Moschino : le show chaud

Publié le 26 février 2016 par Elisabeth Clauss
Moschino : le show chaud

On attend toujours les performances de Jeremy Scott comme le spectacle jubilatoire de la saison. Pour cet automne, le créateur allumé a mis le feu.

L'invitation déjà, c'était un carton brulé, avec une pochette d'allumette au logo de la maison. Le décor : une demeure cossue après l'incendie. Piano cramé et meubles en morceaux, on arrivait après le passage du temps, ou des pompiers. Un bon film des années 80.

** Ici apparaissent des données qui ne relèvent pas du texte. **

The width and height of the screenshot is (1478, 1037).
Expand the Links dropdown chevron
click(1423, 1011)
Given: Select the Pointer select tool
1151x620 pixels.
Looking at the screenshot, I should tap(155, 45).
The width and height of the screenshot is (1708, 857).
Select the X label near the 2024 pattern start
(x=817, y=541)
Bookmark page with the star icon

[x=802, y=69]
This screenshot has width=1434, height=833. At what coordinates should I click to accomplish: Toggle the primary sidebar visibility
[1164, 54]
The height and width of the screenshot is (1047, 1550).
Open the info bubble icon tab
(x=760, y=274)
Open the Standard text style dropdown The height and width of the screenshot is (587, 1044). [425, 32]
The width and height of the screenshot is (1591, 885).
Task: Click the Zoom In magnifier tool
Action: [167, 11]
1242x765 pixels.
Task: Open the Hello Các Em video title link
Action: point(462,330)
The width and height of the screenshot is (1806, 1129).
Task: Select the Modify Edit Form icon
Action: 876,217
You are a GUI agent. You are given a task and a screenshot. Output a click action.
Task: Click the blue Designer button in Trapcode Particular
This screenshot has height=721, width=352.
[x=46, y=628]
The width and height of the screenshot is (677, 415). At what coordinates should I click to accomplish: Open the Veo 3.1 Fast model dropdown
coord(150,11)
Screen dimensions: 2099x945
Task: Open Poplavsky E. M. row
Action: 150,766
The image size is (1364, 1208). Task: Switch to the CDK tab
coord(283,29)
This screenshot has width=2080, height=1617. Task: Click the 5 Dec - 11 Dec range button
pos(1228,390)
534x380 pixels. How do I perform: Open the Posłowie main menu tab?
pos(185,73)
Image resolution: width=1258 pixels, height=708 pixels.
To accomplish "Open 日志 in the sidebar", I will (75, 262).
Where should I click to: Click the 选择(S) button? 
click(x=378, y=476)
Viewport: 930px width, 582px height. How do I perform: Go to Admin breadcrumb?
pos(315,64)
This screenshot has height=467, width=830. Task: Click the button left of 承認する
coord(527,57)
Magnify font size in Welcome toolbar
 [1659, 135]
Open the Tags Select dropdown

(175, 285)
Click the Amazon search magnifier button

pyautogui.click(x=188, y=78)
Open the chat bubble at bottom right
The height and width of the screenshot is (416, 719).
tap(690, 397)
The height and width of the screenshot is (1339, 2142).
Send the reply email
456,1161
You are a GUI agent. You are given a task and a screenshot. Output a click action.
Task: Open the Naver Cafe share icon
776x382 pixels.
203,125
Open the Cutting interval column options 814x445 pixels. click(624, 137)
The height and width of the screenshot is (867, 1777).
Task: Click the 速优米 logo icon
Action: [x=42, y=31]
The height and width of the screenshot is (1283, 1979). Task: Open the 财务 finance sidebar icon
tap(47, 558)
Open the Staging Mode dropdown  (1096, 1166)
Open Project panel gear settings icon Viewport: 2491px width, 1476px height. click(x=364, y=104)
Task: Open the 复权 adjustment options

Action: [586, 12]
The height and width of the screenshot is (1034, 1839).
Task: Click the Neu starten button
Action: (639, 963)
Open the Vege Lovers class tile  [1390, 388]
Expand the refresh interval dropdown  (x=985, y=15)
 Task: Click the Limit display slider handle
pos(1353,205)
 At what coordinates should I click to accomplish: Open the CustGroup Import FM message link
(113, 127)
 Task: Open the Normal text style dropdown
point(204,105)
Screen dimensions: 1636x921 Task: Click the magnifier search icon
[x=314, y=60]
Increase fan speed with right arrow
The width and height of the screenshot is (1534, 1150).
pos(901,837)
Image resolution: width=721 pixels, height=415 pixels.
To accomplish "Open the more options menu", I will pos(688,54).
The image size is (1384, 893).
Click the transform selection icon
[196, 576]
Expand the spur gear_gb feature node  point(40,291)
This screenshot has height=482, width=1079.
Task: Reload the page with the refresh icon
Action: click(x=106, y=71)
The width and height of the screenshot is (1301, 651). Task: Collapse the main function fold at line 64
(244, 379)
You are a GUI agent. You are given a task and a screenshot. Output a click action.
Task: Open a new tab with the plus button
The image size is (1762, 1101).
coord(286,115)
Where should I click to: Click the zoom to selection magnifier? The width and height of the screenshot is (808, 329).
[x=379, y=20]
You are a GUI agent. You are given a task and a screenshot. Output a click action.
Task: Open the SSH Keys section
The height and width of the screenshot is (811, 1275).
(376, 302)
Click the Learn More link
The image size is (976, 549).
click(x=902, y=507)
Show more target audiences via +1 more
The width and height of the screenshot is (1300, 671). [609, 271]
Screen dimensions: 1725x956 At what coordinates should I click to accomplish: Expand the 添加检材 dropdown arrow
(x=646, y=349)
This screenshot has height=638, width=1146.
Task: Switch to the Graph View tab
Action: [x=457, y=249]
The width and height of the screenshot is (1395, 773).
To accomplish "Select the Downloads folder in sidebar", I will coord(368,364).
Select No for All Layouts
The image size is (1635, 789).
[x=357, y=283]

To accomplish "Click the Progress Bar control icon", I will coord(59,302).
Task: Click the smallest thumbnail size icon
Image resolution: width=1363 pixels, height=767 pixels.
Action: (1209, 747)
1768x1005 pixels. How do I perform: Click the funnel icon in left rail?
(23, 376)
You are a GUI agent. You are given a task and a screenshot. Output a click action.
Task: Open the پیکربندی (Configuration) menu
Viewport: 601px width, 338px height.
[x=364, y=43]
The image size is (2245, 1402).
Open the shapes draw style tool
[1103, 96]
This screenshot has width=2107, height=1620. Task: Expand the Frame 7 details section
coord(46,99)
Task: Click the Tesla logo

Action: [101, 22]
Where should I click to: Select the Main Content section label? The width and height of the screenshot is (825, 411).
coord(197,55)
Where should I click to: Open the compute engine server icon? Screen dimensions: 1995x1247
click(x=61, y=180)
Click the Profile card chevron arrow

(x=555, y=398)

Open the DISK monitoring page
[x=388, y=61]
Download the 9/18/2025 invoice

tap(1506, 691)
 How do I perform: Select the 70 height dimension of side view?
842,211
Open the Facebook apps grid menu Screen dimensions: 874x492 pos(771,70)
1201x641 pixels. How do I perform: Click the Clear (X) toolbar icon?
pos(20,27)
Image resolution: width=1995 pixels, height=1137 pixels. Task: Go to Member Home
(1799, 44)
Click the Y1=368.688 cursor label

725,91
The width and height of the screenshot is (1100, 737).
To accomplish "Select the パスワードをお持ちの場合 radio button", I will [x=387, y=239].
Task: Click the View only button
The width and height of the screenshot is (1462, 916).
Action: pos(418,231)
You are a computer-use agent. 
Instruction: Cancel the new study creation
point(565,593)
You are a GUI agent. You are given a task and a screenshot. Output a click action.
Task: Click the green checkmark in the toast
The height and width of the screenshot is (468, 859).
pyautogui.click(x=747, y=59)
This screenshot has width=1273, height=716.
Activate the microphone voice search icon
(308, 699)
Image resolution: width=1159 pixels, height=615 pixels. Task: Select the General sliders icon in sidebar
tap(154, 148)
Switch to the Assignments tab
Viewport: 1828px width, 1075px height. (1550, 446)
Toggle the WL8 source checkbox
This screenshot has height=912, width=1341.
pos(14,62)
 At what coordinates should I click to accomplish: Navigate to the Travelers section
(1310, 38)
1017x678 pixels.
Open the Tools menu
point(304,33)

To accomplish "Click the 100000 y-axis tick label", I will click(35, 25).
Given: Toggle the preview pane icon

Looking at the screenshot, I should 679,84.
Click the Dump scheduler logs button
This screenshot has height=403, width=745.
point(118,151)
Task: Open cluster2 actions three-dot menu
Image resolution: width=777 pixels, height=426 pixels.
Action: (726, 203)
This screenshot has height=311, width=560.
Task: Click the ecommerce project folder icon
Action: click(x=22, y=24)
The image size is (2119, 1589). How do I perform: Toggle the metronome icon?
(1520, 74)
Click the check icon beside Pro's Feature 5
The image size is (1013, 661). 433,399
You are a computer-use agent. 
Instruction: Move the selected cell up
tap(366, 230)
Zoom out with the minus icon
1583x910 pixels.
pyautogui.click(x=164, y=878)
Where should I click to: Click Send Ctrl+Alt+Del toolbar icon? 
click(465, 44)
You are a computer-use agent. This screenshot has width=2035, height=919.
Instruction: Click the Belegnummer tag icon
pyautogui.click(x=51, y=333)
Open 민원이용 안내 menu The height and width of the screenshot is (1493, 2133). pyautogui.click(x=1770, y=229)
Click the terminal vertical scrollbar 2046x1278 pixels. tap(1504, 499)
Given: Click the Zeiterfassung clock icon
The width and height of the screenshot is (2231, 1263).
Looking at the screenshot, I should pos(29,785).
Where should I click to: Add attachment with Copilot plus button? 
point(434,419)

La musique : des rugissements de moteurs de moto. Le défilé s'est déroulé en deux temps narratifs : la première partie, avec des bikers sexy, perfectos à traînes longues, jupes nouées/drapées court comme dans les nineties, bottes de motardes matelassées, et casquettes empruntées à la culture gay SM. Fourrures, minijupes et résilles, on flirtait avec Pretty Woman. Et puis, ça a viré Carrie. Pas Bradshaw, l'autre. D'abord, des colliers harnais en chaînes (toujours SM), qui dessinaient le squelette sur une silhouette noire. C'est des reines de prom's, version dessalées et fumeuses. Il y a des sacs à dos paquets de clopes, des chapeaux surréalistes qui étaient des mains tenant un fume-cigarette. Des costards à haut de forme un peu brûlés sur les bords, rappelez-vous l'esthétique des Guns & Roses. Puis sont arrivées les robes de bal avec traces de brûlures, et fumigènes intégrés aux jupons. Une des filles portait un lustre, ça la rendra illustre. Un défilé de trasheuses rock rescapées, pour s'amuser (mais qu'est-ce qu'ils avaient fumé ?)

Le goodie souvenir de la saison : la cover d'iPhone qui met en garde.
Le goodie souvenir de la saison : la cover d'iPhone qui met en garde.